Report how many lines in the data below hold "title", with no other words.

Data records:
####################
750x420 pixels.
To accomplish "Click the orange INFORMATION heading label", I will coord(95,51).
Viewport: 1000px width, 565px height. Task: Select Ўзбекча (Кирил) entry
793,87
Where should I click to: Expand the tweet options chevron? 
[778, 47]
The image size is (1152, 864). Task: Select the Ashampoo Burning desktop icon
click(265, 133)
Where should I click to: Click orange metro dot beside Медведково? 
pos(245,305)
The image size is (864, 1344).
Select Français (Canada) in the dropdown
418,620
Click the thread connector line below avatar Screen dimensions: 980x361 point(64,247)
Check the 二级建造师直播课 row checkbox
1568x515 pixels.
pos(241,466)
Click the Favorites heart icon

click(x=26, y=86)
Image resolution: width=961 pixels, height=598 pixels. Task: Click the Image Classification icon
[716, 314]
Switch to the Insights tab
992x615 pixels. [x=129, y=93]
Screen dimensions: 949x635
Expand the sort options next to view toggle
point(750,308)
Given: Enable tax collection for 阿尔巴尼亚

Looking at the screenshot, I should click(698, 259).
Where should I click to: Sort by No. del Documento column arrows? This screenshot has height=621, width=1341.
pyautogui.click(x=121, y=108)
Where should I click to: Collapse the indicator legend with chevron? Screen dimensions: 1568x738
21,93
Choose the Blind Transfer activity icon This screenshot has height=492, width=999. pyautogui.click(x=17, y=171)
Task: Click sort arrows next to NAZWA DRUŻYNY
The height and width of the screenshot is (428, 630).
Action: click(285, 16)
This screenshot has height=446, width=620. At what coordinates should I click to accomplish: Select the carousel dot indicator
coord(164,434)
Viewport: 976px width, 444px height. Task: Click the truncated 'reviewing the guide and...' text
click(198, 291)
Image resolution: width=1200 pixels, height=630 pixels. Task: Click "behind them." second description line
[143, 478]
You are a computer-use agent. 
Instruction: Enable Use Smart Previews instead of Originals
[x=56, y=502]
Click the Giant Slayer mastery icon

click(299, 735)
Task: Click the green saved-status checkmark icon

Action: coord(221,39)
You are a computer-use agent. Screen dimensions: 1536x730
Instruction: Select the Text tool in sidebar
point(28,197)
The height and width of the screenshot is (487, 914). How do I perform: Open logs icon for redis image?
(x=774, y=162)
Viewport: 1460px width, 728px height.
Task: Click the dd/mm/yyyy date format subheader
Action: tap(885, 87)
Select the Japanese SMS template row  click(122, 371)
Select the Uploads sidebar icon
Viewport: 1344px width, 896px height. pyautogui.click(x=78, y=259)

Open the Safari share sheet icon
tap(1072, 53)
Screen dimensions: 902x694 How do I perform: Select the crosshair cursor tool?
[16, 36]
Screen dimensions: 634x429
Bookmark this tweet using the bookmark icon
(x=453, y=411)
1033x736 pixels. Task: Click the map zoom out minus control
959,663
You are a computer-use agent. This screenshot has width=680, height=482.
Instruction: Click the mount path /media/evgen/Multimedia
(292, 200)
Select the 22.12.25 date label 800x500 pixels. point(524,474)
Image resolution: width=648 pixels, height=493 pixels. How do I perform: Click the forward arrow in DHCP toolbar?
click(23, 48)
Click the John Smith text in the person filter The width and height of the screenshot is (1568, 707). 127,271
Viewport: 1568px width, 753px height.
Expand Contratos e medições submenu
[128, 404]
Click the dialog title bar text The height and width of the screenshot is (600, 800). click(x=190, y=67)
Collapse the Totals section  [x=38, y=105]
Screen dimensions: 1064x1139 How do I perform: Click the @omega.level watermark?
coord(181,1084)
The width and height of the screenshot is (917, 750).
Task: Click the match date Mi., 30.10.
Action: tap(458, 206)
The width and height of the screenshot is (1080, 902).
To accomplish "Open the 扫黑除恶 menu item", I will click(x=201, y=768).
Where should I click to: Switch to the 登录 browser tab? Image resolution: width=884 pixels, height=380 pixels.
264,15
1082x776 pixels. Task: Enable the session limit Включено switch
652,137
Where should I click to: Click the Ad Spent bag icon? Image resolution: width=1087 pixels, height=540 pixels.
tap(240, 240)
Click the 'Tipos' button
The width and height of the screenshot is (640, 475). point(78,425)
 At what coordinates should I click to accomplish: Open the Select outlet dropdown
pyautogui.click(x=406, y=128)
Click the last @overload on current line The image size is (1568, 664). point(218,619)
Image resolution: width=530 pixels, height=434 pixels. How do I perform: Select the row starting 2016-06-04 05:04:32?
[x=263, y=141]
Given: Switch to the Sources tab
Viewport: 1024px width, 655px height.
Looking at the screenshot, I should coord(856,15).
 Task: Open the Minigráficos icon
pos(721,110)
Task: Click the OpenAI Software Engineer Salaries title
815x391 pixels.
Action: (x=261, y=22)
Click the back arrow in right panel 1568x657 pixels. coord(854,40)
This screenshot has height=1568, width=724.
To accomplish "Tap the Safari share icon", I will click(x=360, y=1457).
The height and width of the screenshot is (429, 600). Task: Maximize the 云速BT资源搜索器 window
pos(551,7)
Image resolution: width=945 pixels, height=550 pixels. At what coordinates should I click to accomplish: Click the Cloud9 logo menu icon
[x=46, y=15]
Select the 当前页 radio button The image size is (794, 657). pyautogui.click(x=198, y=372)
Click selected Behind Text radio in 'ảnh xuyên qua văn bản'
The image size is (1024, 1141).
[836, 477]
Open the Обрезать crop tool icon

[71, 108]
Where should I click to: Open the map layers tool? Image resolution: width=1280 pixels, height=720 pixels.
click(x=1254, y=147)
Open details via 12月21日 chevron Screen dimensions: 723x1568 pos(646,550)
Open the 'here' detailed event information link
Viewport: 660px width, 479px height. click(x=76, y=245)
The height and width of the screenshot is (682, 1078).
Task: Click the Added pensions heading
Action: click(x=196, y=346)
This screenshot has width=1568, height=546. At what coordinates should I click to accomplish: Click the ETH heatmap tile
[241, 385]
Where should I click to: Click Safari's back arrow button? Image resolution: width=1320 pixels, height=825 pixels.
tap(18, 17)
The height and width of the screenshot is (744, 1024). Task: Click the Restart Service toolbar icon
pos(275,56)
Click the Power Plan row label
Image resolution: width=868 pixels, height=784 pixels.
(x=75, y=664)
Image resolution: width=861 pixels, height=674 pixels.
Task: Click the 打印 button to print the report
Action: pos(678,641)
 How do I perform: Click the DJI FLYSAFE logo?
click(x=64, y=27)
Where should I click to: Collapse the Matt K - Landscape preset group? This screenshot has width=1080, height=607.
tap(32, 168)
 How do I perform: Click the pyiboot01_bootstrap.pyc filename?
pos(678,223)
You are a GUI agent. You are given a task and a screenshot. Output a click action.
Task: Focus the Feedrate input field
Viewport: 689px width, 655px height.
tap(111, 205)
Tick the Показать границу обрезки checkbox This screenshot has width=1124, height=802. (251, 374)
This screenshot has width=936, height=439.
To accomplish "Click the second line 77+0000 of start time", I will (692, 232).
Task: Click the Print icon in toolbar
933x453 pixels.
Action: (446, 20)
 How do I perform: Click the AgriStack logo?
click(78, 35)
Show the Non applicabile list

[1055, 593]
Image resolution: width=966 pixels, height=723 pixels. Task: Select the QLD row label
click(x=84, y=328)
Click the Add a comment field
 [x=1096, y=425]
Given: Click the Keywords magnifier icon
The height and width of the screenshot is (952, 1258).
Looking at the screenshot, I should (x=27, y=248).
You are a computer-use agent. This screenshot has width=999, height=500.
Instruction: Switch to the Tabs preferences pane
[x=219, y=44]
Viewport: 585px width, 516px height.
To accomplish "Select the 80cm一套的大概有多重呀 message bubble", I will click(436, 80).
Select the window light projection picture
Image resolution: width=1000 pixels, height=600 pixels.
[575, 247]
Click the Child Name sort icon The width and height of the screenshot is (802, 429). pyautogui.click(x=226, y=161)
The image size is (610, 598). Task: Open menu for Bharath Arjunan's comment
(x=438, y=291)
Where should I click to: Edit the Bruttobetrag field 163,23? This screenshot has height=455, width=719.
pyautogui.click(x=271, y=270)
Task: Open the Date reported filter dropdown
####################
#### ANSWER SPACE
2